▸ PROVIDED RECORDS

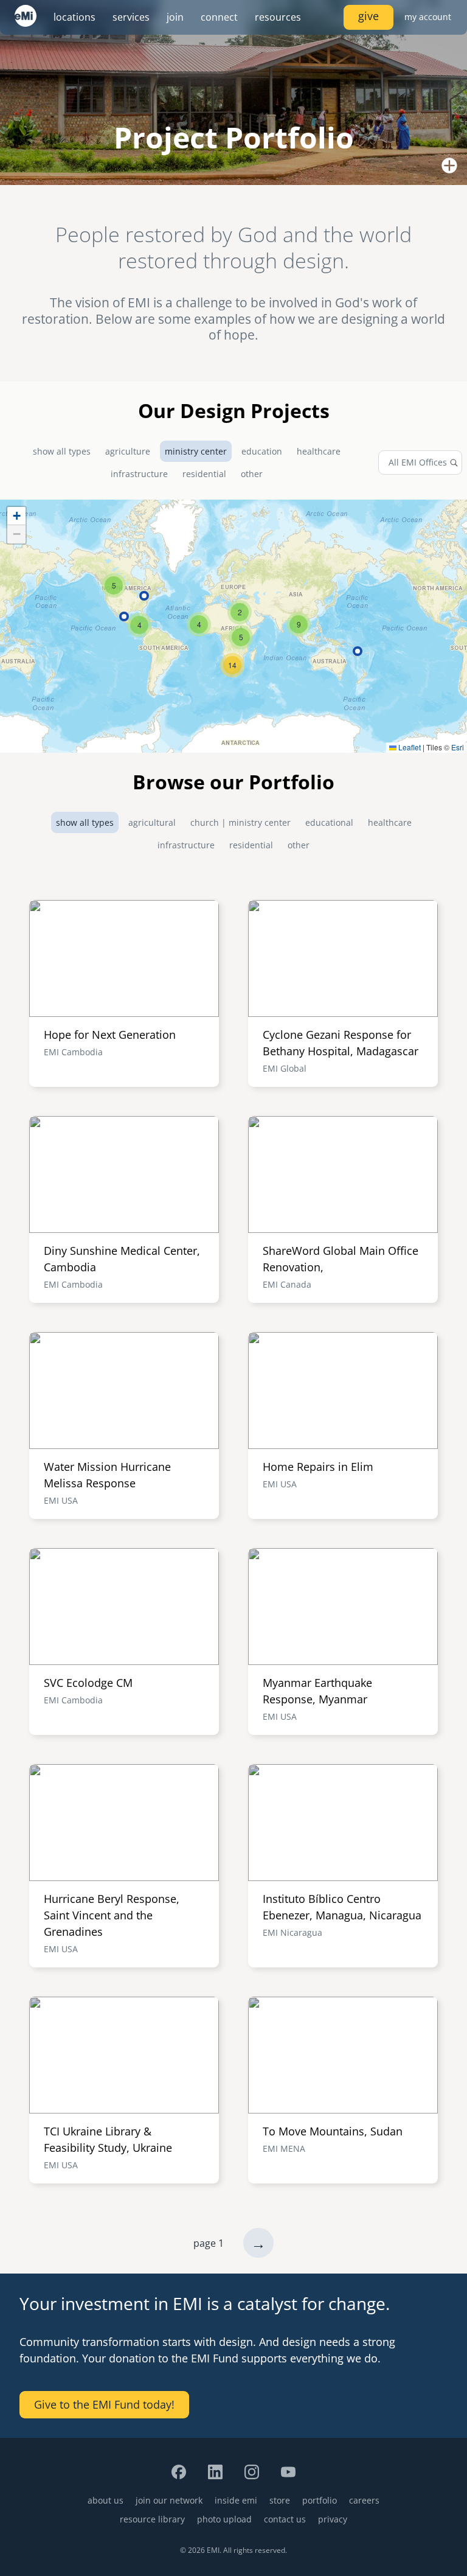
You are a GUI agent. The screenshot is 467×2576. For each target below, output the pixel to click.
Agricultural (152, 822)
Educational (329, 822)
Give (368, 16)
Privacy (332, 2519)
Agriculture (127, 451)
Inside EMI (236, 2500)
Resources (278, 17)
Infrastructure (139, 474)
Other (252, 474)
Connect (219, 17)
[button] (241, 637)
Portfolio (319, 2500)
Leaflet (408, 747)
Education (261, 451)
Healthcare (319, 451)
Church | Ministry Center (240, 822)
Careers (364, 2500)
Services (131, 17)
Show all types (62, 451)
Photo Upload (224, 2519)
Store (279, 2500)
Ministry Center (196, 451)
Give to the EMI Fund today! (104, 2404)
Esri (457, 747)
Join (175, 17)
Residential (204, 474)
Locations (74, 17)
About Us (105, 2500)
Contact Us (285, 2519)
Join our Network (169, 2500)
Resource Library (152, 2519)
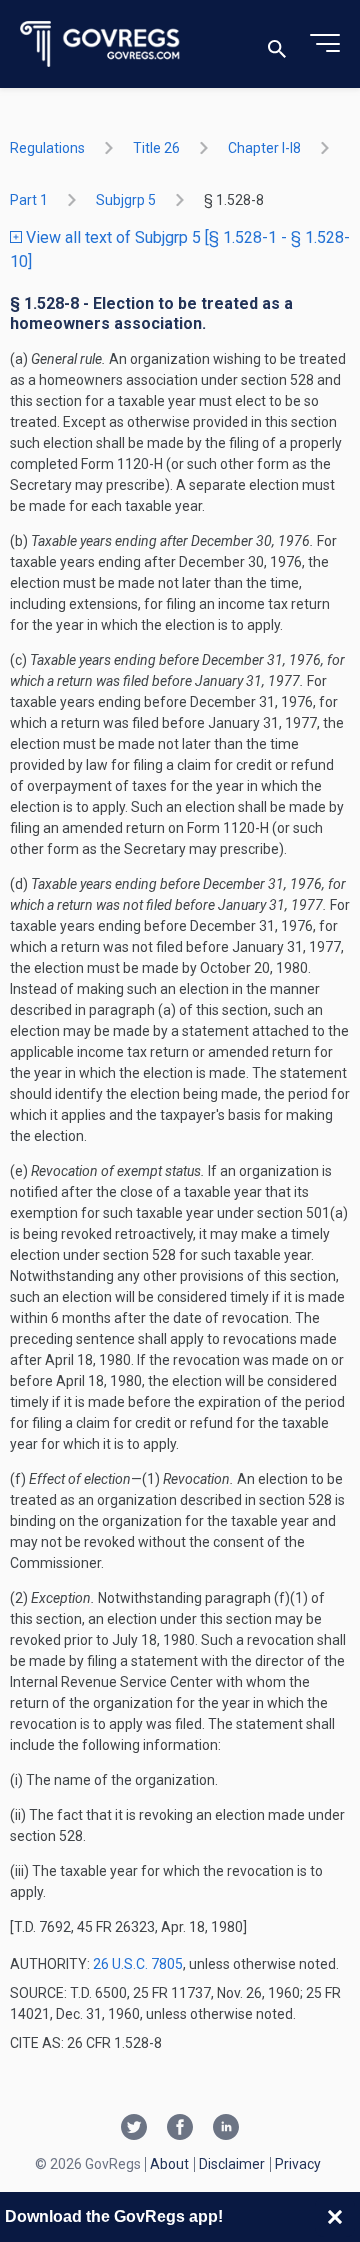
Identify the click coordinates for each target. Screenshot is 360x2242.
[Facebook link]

▸ INSTRUCTIONS FOR THE TASK
Nothing but the lines from the one that contains "Portfolio (319, 2500)" through the end of the material above is to be reproduced, exactly and without pictures.

▸ SOLUTION TO THE EXERCISE
Portfolio (319, 2500)
Leaflet (408, 747)
Education (261, 451)
Healthcare (319, 451)
Church | Ministry Center (240, 822)
Careers (364, 2500)
Services (131, 17)
Show all types (62, 451)
Photo Upload (224, 2519)
Store (279, 2500)
Ministry Center (196, 451)
Give to the EMI Fund today! (104, 2404)
Esri (457, 747)
Join (175, 17)
Residential (204, 474)
Locations (74, 17)
About Us (105, 2500)
Contact Us (285, 2519)
Join our Network (169, 2500)
Resource Library (152, 2519)
Identify the click coordinates for each target. Screenshot is 360x2242.
[Facebook link]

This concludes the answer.